*What the task requires:* The answer must be every line of the records below that holds the word "target".

Data excerpts

※ ※ ※

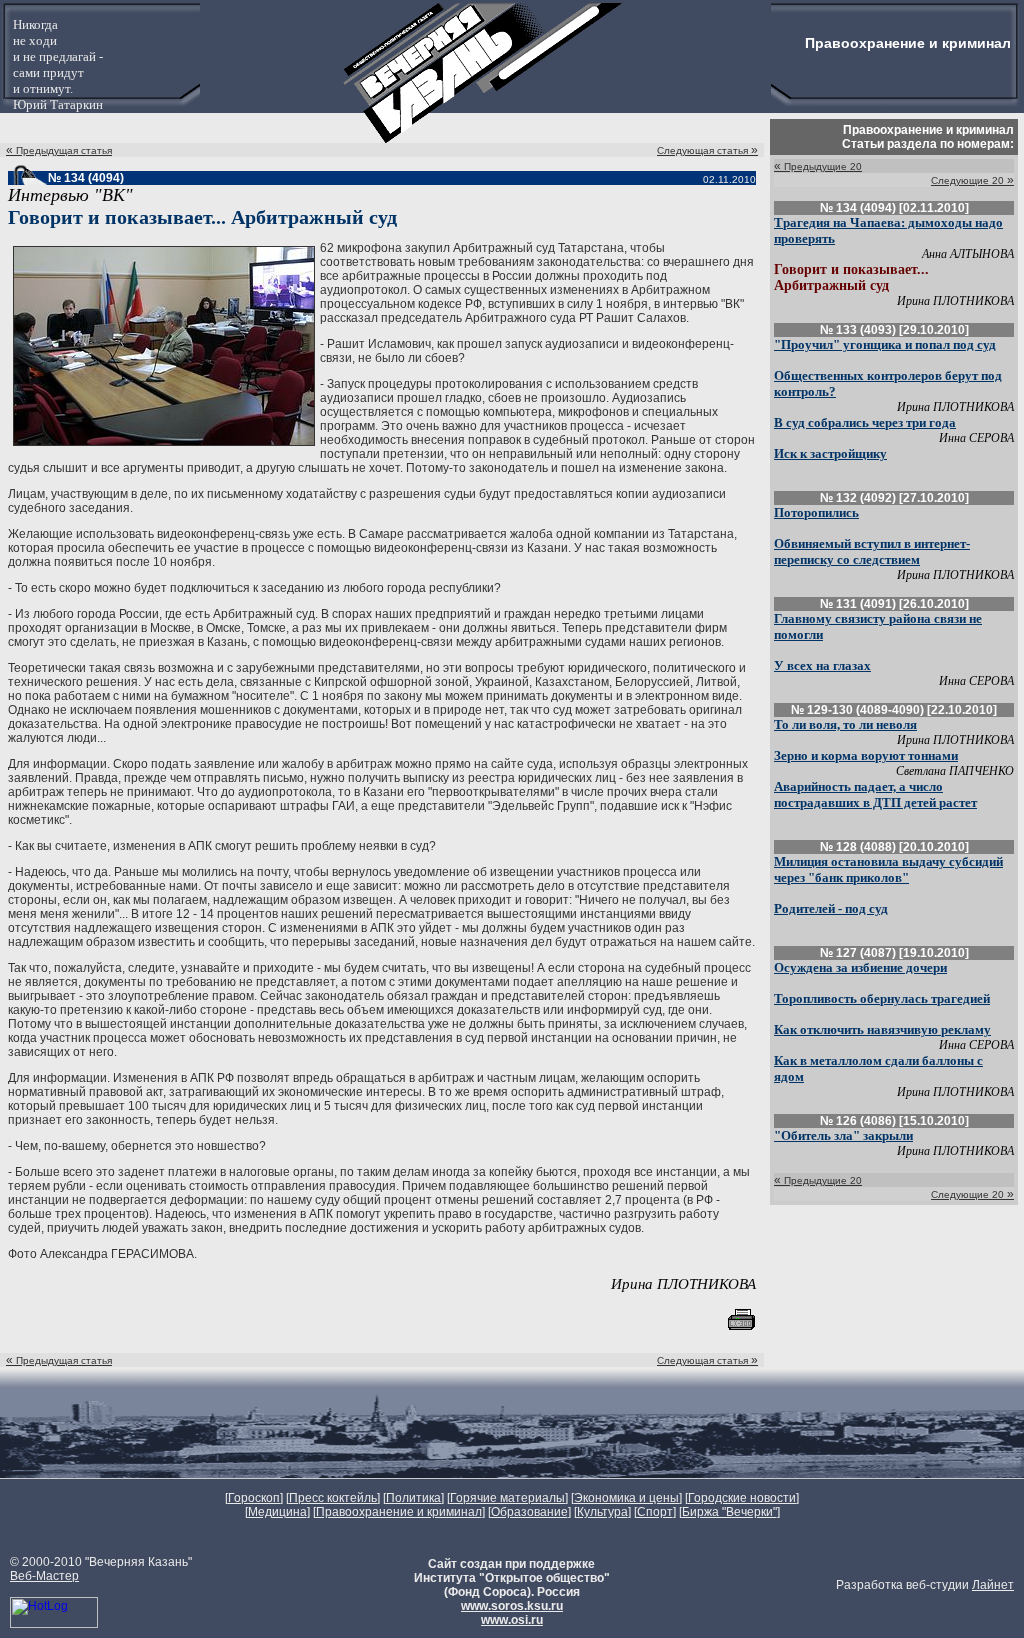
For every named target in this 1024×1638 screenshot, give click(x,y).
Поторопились (816, 512)
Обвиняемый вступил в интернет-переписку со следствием (872, 551)
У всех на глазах (822, 665)
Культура (602, 1512)
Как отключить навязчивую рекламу (882, 1029)
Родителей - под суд (831, 908)
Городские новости (742, 1498)
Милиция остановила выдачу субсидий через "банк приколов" (888, 869)
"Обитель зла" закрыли (843, 1135)
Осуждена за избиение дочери (860, 967)
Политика (413, 1498)
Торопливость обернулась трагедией (882, 998)
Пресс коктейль (333, 1498)
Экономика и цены (626, 1498)
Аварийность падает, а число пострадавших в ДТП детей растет (875, 794)
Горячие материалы (507, 1498)
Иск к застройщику (830, 453)
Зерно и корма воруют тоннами (866, 755)
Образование (529, 1512)
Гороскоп (254, 1498)
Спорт (655, 1512)
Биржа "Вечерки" (729, 1512)
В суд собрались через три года (865, 422)
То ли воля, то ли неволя (845, 724)
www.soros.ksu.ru (512, 1606)
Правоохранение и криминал (399, 1512)
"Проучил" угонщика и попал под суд (885, 344)
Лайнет (993, 1585)
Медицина (277, 1512)
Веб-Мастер (44, 1576)
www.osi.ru (512, 1620)
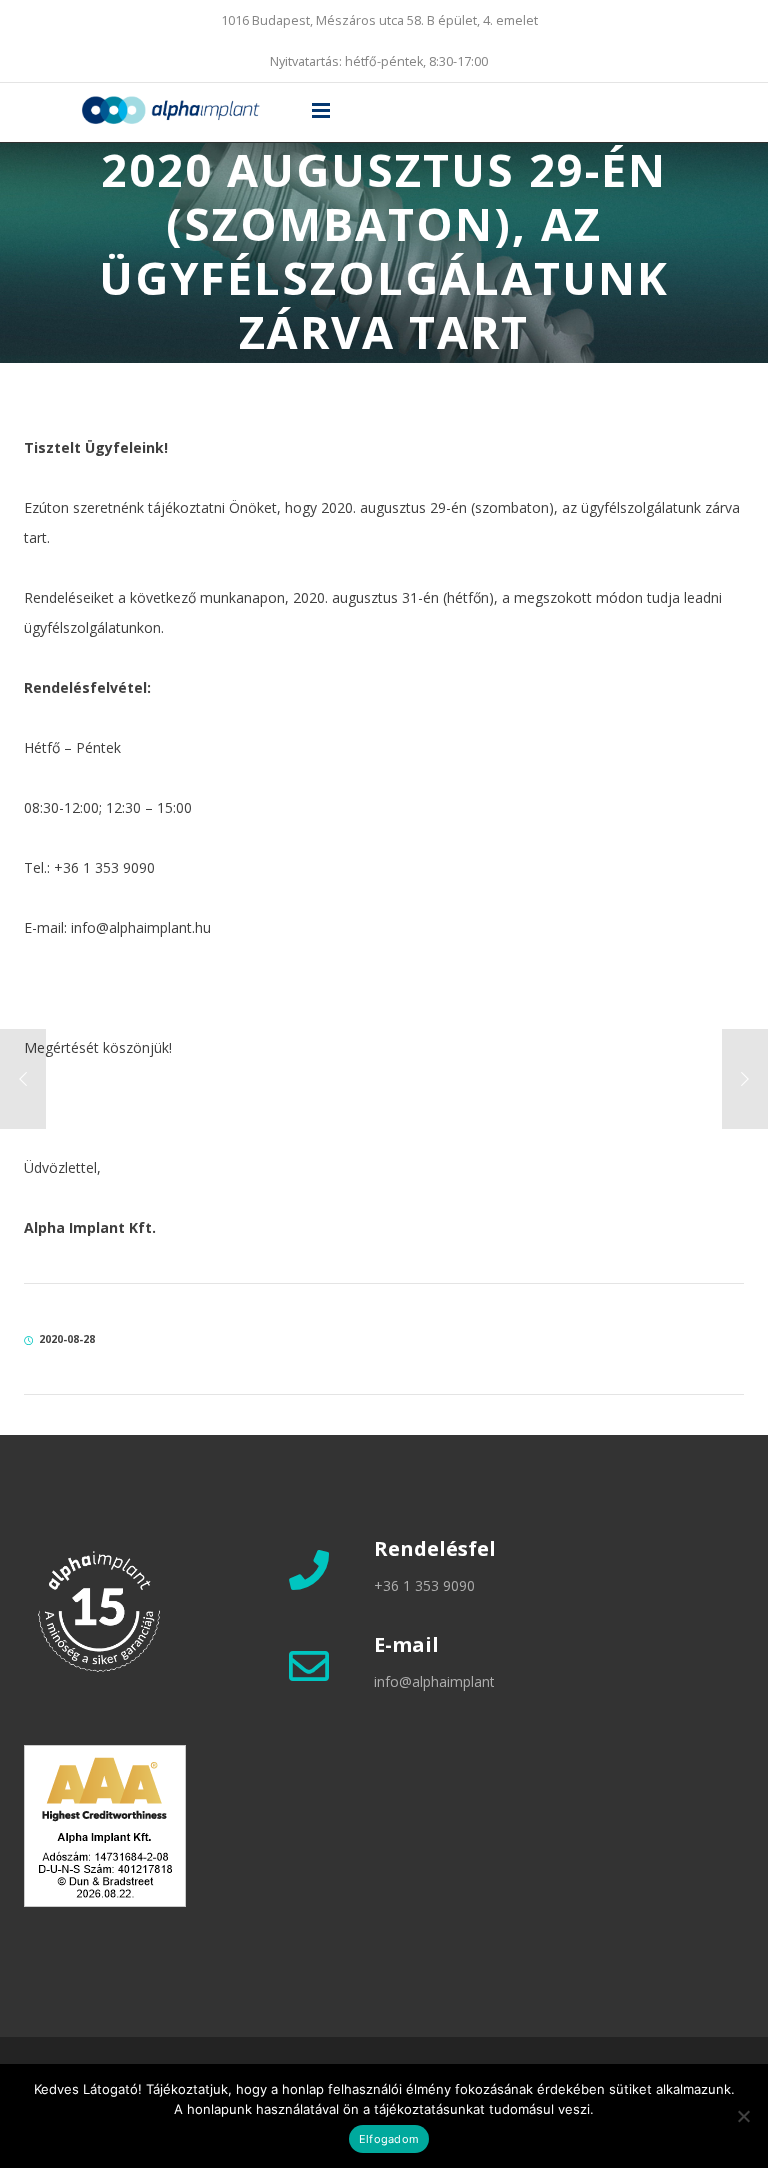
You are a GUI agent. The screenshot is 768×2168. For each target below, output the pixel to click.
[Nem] (743, 2116)
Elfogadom (389, 2139)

※ ※ ※

*Your response:*
For every named target in this 1024×1638 screenshot, give click(x,y).
You are a GUI agent. The screenshot is 768×2168. For each target below, output the pixel to click.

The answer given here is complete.